Put the rows into a JSON list of strings, one string per line, starting at the line that contains "Given: Hide the menus with collapse chevron" and continuing through the end of the rows. Skip blank lines and leave the pictures out.

▬▬▬

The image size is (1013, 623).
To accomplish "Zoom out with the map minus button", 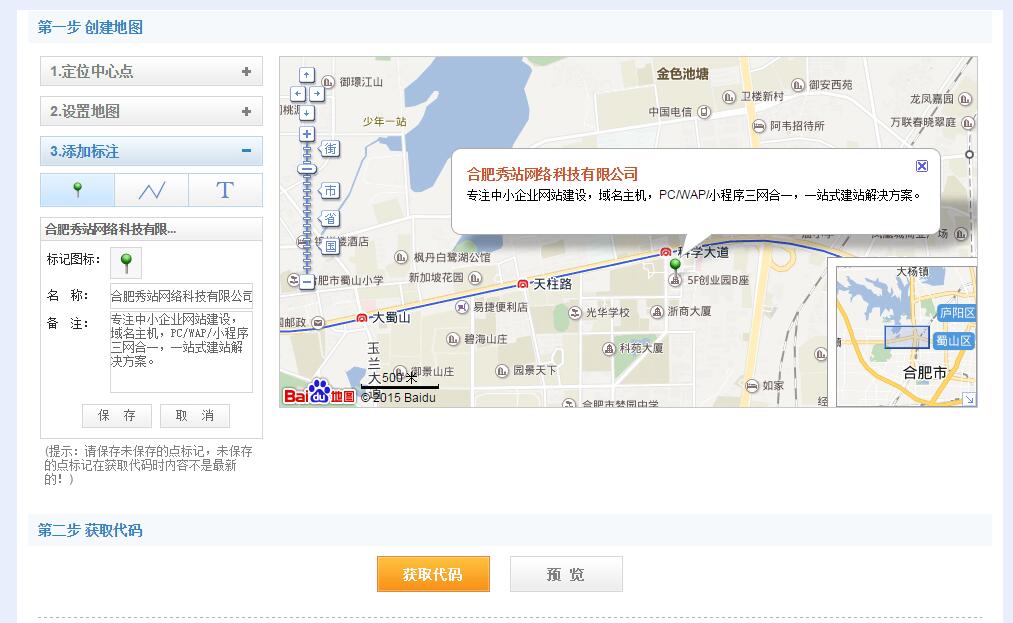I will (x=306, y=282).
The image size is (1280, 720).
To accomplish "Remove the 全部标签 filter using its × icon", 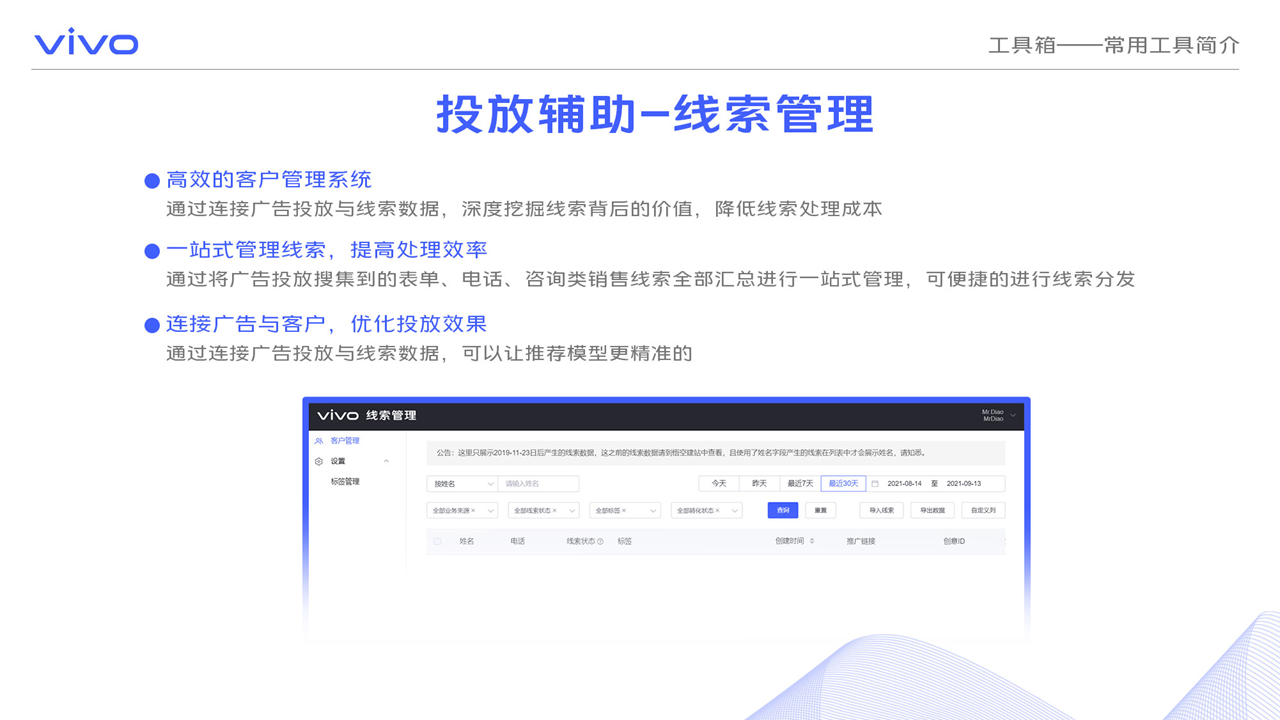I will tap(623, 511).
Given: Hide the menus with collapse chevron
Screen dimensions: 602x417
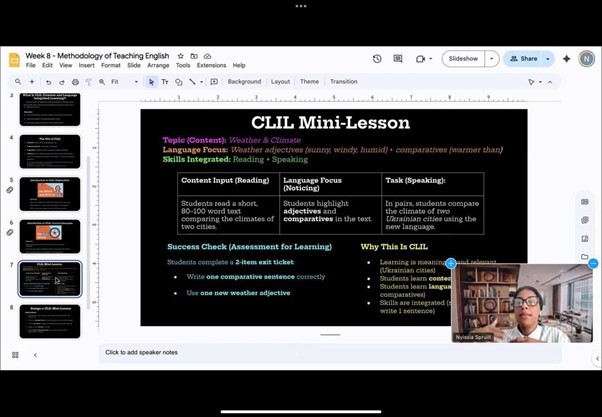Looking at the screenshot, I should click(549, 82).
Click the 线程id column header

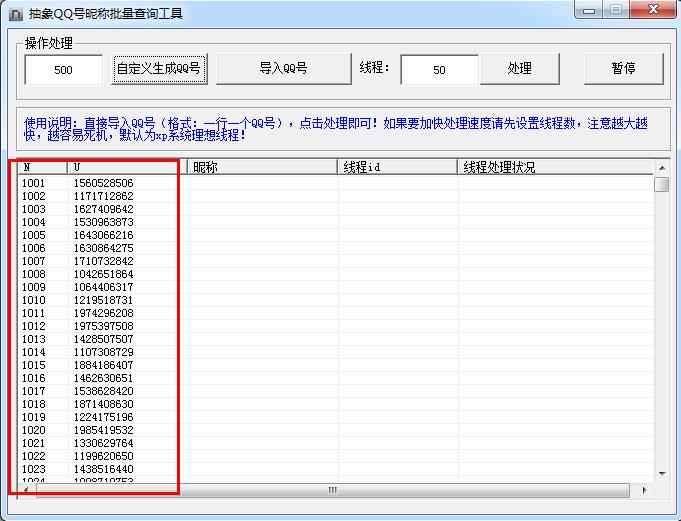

▬▬▬

== SOLUTION FOR THIS TASK ==
[
  "Given: Hide the menus with collapse chevron",
  "Screen dimensions: 602x417",
  "Looking at the screenshot, I should click(549, 82).",
  "Click the 线程id column header"
]